▶ AIM: Update the lines from the line with "Given: Toggle the" to the line with "point(110,467)" by replacing "address bar" with "toolbar". Return only those lines, with everything else unchanged.

▶ Dataset records:
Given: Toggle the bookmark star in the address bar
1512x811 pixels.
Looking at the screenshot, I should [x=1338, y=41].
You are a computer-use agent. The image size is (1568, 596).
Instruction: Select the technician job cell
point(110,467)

==

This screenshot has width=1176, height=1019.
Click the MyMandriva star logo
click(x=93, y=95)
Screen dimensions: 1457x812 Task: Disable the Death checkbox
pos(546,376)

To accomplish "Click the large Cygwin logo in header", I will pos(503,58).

▶ EXERCISE RESULT:
Given: Toggle the bookmark star in the toolbar
1512x811 pixels.
Looking at the screenshot, I should [x=1338, y=41].
You are a computer-use agent. The image size is (1568, 596).
Instruction: Select the technician job cell
point(110,467)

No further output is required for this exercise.